論理演算のワナ - 短絡評価
C#を使って、以下のようなプログラムを書いてみます。
ソースコード.
using System;
using System.Collections.Generic;
using System.Linq;
using System.Text;
namespace ShortCircuitEvaluation
{
class Program
{
static void Main(string[] args)
{
System.Diagnostics.Debug.WriteLine("Case 1");
if (Program.True() && Program.False())
{
System.Diagnostics.Debug.WriteLine("True() and False() is true");
}
else
{
System.Diagnostics.Debug.WriteLine("True() and False() is false");
}
System.Diagnostics.Debug.WriteLine("Case 2");
if (Program.False() && Program.True())
{
System.Diagnostics.Debug.WriteLine("False() and True() is true");
}
else
{
System.Diagnostics.Debug.WriteLine("False() and True() is false");
}
System.Diagnostics.Debug.WriteLine("Case 3");
if (Program.True() || Program.False())
{
System.Diagnostics.Debug.WriteLine("True() or False() is true");
}
else
{
System.Diagnostics.Debug.WriteLine("True() or False() is false");
}
System.Diagnostics.Debug.WriteLine("Case 4");
if (Program.False() || Program.True())
{
System.Diagnostics.Debug.WriteLine("False() or True() is true");
}
else
{
System.Diagnostics.Debug.WriteLine("False() or True() is false");
}
}
static bool True()
{
System.Diagnostics.Debug.WriteLine("exec func True()");
return true;
}
static bool False()
{
System.Diagnostics.Debug.WriteLine("exec func False()");
return false;
}
}
}
これを実行すると、以下のような結果になります。
実行結果.
Case 1
exec func True()
exec func False()
True() and False() is false
Case 2
exec func False()
False() and True() is false
Case 3
exec func True()
True() or False() is true
Case 4
exec func False()
exec func True()
False() or True() is true
いずれの Case も最終結果に間違いはなく、期待した通りに動作しているようです。
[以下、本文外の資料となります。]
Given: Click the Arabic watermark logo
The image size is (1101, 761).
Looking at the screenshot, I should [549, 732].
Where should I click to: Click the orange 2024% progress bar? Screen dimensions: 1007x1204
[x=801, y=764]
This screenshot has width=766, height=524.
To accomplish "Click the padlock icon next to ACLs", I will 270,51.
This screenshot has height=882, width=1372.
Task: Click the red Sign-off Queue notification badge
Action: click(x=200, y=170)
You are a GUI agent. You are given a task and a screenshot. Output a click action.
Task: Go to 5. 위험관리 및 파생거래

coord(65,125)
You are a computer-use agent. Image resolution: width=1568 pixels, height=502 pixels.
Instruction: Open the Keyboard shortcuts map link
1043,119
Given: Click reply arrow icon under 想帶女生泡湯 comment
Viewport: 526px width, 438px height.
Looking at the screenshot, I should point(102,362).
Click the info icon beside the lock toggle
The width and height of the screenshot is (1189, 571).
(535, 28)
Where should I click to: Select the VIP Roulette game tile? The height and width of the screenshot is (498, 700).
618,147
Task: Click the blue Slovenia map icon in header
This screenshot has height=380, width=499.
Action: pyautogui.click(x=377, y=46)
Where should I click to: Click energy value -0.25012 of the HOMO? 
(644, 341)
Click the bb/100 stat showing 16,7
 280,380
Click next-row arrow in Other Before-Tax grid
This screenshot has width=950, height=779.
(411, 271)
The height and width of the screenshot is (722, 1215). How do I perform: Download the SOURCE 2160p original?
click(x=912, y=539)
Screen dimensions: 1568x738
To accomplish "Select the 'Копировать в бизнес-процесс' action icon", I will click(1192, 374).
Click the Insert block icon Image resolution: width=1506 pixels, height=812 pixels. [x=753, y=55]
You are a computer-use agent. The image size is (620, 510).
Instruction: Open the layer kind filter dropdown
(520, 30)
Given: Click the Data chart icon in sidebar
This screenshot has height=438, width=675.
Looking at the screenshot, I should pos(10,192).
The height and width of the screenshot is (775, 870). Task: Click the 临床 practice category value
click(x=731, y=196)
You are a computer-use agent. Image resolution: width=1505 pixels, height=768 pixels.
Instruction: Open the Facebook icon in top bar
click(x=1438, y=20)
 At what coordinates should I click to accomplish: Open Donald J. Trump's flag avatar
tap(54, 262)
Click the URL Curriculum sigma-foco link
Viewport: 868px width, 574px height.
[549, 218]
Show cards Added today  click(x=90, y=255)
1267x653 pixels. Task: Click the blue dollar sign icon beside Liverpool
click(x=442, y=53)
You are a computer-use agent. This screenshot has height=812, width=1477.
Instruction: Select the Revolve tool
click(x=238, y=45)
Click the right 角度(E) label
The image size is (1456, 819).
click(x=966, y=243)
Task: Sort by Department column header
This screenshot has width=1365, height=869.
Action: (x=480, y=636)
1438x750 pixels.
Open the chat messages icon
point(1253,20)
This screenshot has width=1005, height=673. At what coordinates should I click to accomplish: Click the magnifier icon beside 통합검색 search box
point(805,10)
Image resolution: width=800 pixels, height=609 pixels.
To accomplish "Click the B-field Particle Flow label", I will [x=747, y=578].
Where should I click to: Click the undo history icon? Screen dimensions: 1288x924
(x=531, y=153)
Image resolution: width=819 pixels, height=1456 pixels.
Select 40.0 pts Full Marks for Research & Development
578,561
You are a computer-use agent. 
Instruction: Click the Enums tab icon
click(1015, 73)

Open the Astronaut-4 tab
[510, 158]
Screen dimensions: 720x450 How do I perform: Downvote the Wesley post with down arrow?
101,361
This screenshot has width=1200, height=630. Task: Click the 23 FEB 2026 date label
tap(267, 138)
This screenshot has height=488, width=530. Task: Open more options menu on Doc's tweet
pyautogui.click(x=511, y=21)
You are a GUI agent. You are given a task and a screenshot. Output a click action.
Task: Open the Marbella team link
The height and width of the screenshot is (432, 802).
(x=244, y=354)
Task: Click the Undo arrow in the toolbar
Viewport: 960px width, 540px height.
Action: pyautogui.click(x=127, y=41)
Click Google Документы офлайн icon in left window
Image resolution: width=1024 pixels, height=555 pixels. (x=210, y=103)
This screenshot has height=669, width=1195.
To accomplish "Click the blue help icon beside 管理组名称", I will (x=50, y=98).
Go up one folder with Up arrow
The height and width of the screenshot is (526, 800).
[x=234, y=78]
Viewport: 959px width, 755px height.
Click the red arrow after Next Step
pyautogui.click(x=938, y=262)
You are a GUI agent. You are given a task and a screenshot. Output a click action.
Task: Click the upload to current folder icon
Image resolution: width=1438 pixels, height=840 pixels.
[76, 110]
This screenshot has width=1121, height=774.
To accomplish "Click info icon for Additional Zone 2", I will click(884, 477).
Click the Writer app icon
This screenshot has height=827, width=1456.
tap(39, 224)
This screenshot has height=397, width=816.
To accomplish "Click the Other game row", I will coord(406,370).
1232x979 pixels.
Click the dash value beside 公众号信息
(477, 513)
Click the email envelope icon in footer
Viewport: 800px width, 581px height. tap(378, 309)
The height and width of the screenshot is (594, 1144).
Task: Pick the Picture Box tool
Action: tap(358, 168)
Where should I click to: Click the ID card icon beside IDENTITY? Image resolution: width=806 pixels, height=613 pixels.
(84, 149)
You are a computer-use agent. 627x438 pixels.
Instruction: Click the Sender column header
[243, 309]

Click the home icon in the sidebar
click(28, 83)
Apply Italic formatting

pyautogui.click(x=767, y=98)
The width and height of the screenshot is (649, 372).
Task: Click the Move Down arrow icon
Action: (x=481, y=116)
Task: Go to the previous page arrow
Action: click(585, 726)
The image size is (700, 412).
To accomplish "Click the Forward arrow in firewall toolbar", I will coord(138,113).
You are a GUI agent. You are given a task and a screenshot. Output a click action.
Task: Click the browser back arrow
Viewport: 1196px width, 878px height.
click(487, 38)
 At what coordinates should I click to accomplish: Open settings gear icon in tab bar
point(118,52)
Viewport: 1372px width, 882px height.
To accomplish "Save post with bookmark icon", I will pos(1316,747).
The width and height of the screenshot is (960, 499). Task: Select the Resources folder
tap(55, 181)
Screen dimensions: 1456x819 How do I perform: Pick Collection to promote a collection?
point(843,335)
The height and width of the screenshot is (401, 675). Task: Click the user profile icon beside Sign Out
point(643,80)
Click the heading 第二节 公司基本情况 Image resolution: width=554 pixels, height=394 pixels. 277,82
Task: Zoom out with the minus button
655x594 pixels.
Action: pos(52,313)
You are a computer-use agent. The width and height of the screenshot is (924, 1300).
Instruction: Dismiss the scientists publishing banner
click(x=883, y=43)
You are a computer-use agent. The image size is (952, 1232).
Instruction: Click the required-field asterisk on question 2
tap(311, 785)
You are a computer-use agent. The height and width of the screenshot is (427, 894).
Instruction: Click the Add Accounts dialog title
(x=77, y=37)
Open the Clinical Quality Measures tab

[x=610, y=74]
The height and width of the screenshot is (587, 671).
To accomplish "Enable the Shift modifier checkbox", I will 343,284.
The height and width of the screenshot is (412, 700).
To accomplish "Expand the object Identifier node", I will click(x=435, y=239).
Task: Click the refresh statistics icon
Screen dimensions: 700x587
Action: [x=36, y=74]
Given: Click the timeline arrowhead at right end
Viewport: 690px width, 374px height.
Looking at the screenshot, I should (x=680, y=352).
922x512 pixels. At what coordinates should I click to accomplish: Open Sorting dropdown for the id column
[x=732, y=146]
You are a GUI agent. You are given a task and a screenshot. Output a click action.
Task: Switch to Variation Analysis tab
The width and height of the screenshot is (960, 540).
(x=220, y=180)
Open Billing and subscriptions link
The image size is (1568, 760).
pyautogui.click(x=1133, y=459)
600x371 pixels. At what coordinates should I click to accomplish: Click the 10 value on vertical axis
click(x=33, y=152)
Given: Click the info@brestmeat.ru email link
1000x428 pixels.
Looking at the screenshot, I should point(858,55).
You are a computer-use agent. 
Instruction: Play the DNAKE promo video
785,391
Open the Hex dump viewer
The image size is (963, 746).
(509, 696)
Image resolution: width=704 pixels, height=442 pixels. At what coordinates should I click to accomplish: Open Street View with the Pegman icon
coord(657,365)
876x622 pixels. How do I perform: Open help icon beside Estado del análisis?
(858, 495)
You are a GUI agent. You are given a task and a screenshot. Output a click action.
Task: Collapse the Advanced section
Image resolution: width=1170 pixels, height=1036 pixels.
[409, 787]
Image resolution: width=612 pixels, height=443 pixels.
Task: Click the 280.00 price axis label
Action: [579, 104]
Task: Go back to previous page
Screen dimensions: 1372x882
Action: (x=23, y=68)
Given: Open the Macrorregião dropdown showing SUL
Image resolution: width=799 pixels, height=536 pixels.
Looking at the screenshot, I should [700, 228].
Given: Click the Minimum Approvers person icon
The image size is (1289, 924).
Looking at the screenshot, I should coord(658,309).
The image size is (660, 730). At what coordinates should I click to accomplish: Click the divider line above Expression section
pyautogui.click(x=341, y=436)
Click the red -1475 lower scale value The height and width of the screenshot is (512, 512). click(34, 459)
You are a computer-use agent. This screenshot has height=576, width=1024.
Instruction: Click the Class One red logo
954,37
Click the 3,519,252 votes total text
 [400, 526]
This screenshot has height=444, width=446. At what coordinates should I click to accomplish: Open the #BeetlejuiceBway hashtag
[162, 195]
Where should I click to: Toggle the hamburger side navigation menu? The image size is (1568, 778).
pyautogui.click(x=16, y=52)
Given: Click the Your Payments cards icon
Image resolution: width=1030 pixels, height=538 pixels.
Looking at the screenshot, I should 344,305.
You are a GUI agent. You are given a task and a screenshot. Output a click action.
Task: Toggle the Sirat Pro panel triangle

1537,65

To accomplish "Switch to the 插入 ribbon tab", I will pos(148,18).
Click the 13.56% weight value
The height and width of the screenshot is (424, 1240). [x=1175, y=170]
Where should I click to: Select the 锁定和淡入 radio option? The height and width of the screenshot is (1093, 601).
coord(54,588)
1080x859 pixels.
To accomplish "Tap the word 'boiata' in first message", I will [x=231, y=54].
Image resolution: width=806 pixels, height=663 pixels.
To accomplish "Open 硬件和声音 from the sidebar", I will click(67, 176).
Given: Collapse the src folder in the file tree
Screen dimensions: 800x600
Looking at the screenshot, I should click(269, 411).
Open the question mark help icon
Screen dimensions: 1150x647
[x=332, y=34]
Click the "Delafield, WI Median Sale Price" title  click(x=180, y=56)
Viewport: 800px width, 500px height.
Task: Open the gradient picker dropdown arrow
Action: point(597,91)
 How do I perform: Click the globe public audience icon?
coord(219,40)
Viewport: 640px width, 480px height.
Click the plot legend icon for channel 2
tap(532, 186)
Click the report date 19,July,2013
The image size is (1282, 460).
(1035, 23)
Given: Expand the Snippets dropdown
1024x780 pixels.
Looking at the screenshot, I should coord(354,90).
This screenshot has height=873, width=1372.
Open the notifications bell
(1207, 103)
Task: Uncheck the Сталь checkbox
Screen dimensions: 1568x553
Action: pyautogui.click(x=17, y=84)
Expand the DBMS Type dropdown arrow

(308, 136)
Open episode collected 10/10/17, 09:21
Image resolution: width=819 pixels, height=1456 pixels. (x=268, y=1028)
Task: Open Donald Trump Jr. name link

ところが、Case 2 と Case 3 ではそれぞれTrue()関数、False()関数が呼び出されていません。
これは、論理演算子「&&」と「||」の短絡評価(Short Circuit Evaluation)によるものです。
短絡評価では、論理演算の左辺値によって結果が定まる場合、右辺値を評価しません。
Case 2 では、左辺値がfalseですので、右辺値に関係なく論理積(and)の結果がfalseに定まります。
そのため、右辺値を評価しない、すなわち、True()関数が呼び出されないのです。
ここでもし、うっかり右辺の関数が必ず呼び出されることを期待してプログラムを書いてしまうと、後で思わぬ結果になってしまう可能性があります。
これが、「 論理演算のワナ」です。
「常に意識していればこんなワナに引っかかることはない」と思われるかもしれませんが、プログラミング言語によって標準の論理演算子が短絡評価を行うか否かが違うため意外と厄介なのです。
複数のプログラミング言語を使っている場合には、特に注意が必要となります。
例えば、Visual Basic (VB) の論理演算子「And」と「Or」は、短絡評価を行いません。
C#を使って、
if(obj != null && obj.Property == xx)...
と記述しているところを、うっかりVBで、
If Not obj Is Nothing And onj.Property = xx Then ...
などと記述してしまうとしょっぱいランタイムエラーに泣かされることになるわけです。
もしVBで短絡評価を行いたい場合は、「AndAlso」と「OrElse」を用います。
逆に、もしC#で短絡評価を行わない場合は、ビット演算子「&」と「|」を用います。
ビット演算子は、bool型に対しては短絡評価を行わない論理演算を実行します。
これは、C言語、C++、Javaなどのプログラミング言語でも同様のようです。
プログラムは思った通りに動くのではなく、書いた通りに動きます。
とすれば、是非とも思った通りに書きたいものですね。